I admit I still entertain the notion that maybe one day I'll meet the woman of my dreams and fall into eternal wedded bliss, start the perfect family and live happily ever after, though I readily admit that it will never happen if I continue to live the life I do. The fact is, whether any of that stuff happens or not, I DO want more for myself than what I've allowed myself thus far. I'm not sure exactly what that something more is or what it looks like, but I know it's out there somewhere. 

In the meantime, I want to make the best of the life I have always - it's so hard sometimes to "be here now" as they say. It's easy to live in the pain of the past or to lose yourself in the endless possibility of tomorrow's dreams. To really just look around you and to be happy with who you are today, right where you are, well I think that might be the best kind of happy ending any of us could ask for.


----------



## Shinobi_Hime-Sama (Jan 12, 2013)

I posted in the 20's forum on a similar topic, though now that I am about 3 months away from being 30 I wonder. See my sister had a son at 23 with one boyfriend at the time, now that boyfriend is an ex and since then she's had another son with another boyfriend so she's going to be 28 this year and already has two kids. I don't and I'm not even sure I want to go through all that pain. Also I hate being the center of attention and as soon as you start showing you're like in the spotlight forever and everyone suddenly wants to get all touchy-feely with you and up in your personal space bubble. 
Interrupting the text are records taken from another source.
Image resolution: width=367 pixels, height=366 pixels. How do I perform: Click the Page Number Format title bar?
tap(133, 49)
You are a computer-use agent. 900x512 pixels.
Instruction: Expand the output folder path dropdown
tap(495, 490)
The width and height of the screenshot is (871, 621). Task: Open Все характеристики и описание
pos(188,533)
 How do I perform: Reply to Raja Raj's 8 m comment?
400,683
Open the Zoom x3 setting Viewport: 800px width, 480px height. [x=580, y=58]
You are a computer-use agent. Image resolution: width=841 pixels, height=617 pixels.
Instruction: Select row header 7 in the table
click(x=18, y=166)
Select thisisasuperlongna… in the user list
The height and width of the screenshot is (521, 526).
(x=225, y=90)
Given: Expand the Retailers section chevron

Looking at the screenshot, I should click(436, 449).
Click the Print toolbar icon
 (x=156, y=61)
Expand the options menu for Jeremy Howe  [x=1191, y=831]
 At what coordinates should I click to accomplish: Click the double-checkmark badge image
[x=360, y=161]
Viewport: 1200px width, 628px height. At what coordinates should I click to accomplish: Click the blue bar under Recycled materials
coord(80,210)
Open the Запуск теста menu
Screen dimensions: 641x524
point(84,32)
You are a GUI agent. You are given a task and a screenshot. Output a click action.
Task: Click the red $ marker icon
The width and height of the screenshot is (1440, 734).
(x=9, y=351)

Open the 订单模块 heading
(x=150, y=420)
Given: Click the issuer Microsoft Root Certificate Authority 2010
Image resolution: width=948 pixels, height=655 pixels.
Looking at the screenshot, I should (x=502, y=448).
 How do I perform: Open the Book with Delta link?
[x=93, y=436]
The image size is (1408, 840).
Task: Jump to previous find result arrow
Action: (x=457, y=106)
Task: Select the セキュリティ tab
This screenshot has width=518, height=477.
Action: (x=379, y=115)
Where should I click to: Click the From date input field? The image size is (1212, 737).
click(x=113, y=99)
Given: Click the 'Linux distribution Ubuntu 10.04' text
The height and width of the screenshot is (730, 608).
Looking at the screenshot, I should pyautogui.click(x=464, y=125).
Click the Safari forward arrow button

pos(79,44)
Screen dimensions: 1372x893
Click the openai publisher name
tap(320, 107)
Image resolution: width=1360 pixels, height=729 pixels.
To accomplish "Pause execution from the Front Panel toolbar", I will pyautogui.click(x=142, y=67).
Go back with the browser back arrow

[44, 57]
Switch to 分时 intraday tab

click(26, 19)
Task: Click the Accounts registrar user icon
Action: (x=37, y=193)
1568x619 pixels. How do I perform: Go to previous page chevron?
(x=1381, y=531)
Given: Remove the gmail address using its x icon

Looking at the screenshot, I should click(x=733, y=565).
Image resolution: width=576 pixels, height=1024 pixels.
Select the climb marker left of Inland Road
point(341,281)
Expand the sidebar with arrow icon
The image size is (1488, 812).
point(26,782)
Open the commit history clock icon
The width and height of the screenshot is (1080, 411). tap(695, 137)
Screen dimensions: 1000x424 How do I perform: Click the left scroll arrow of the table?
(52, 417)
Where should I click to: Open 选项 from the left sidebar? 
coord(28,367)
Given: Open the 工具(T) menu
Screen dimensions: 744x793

I have seen it happen, one of the girls I used to work at Wal-Mart with got pregnant and all of a sudden every one of her customers, usually the older ladies who came through her line, wanted to touch her belly and it freaked her out. Hell, it even freaked me out and I wasn't the one who was pregnant. I don't want that attention on me, it scares the hell out of me. And I have no job or money coming in so no financial means to support a kid and trust me, no one wants to hire a pregnant girl.


----------



## ecogeek (Mar 2, 2013)

I just had this discussion the other day with my man friend. We are both 29 and both think it would be a nice notion SOMEDAY. Me personally, I know that the instinct is definitely there, but it is not right for me now. If it isn't ever, so be it. I was married for eight years. Got married VERY young. (Horrible idea by the way.) I'm so damn grateful no children were involved. I just look at my sense of humor, the things I find funny, the way I choose to live my life, the things I like to do and how I spend my time and know that for now I am much happier child free. I have certain ideas of what I would like to be able to give a child and know that I cannot meet those standards currently. Maybe one day. Maybe not.


----------



## CaAggieGirl (Apr 14, 2013)

So as of yesterday, I am 30, not married, no kids.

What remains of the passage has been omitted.